Selected text:

■ ■ ■ ■

Loop Engineer

Your agent says it's done. Loop Engineer makes it prove it.

Executable operating contracts for AI agent loops.

Loop Engineer turns long-running AI work from a fragile chat transcript into a repo-native contract: success criteria, task queue, verification gates, repair policy, terminal states, run history, and machine-readable state.

It ships as:

a portable Loop Contract Protocol,
a Python validator and inspector,
and a Claude Code reference skill suite.

The prime directive:

If a loop cannot define success, verification, or a terminal state, it stops as FailedSpecGap instead of pretending the next completion is done.

Why this exists

Long-running agents fail in predictable ways:

they forget what "done" meant after context compaction,
they optimize to visible tests,
they keep patching without measurable progress,
they declare success without independent evidence,
they have no typed way to say blocked, unsafe, unverifiable, or underspecified.

Loop Engineer makes those failure modes explicit contract states instead of vibes — a concrete, gate-backed reference implementation of loop engineering: contracts, typed termination, and health metrics for long-running agent loops.

30-second demo

git clone https://github.com/SollanSystems/loop-engineer.git
cd loop-engineer

python3 -m loop doctor examples/coverage-repair
python3 -m loop inspect examples/coverage-repair

doctor validates the contract objects (the real output also includes a paths block listing every resolved contract file; omitted here for brevity):

{
  "ok": true,
  "schemas_checked": [
    "loop-engineer/manifest@1",
    "loop-engineer/state@1",
    "loop-engineer/tasks@1",
    "loop-engineer/terminal@1"
  ],
  "issues": []
}

inspect is a static contract linter: it scores the loop contract's structure — what proof machinery is present and what is missing — without running the loop:

{
  "target": "examples/coverage-repair",
  "score": 90,
  "terminal_states_covered": 7,
  "present": [
    "defines verifiable success criteria",
    "independent verification",
    "approval gates on side-effects",
    "false-completion defense (held-out / anti-cheat)",
    "all 7 terminal states reachable"

■ ■ ■ ■

Given records:

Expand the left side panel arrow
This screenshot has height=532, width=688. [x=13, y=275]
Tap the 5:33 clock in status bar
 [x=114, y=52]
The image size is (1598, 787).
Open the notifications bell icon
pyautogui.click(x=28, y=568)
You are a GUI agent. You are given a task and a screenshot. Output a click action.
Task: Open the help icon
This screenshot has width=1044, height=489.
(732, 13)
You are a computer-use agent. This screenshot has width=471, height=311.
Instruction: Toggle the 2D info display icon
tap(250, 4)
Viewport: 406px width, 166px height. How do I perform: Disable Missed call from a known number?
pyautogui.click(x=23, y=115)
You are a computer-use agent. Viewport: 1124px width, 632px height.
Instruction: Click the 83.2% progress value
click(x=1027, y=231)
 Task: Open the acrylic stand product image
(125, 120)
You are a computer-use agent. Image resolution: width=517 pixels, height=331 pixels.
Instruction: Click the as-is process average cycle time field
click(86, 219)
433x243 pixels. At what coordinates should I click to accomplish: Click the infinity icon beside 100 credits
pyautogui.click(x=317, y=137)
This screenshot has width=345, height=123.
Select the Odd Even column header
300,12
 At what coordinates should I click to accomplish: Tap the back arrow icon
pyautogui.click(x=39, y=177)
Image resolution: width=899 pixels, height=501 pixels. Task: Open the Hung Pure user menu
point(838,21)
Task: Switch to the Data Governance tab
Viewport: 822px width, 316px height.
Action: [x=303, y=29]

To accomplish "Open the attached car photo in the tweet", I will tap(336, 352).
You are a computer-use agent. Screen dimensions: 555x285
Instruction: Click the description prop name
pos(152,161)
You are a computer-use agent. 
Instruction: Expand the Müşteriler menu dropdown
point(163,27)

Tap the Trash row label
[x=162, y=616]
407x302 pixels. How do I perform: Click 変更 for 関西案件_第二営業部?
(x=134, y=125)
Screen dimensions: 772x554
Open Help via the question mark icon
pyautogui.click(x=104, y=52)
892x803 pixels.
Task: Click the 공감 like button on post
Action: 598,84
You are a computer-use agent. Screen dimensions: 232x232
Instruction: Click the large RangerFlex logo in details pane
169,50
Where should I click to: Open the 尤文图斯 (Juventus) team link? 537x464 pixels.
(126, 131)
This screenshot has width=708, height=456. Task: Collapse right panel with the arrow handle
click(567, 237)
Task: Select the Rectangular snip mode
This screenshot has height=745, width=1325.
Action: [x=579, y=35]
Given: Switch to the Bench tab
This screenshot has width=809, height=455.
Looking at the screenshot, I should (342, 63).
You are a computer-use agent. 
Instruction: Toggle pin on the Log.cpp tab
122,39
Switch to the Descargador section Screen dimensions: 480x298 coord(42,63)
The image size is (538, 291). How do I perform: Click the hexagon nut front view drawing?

■ ■ ■ ■

Action item A: In the Loop Engineer text, begin at the words "Executable operating contracts" and stop after "completion is done.". Write that passage out again, substituting "Rust" for "Python".
Action item B:
Decide whether each statement agrees with the Loop Engineer text. Answer yes or no, and quote the words that settle it.
(i) Loop Engineer ships with a validator written in Python.
(ii) The inspect command runs the loop in order to score its contract.
(iii) A loop that cannot define a terminal state stops as FailedSpecGap.
Action item C: According to the Loop Engineer text, how many terminal states does the inspect output report as covered for examples/coverage-repair?
The data have no connection to the Loop Engineer text.

Expected output A:
Executable operating contracts for AI agent loops.

Loop Engineer turns long-running AI work from a fragile chat transcript into a repo-native contract: success criteria, task queue, verification gates, repair policy, terminal states, run history, and machine-readable state.

It ships as:

a portable Loop Contract Protocol,
a Rust validator and inspector,
and a Claude Code reference skill suite.

The prime directive:

If a loop cannot define success, verification, or a terminal state, it stops as FailedSpecGap instead of pretending the next completion is done.

Expected output B:
(i) Yes: "a Python validator and inspector"
(ii) No: "without running the loop"
(iii) Yes: "If a loop cannot define success, verification, or a terminal state, it stops as FailedSpecGap"

Expected output C: Seven.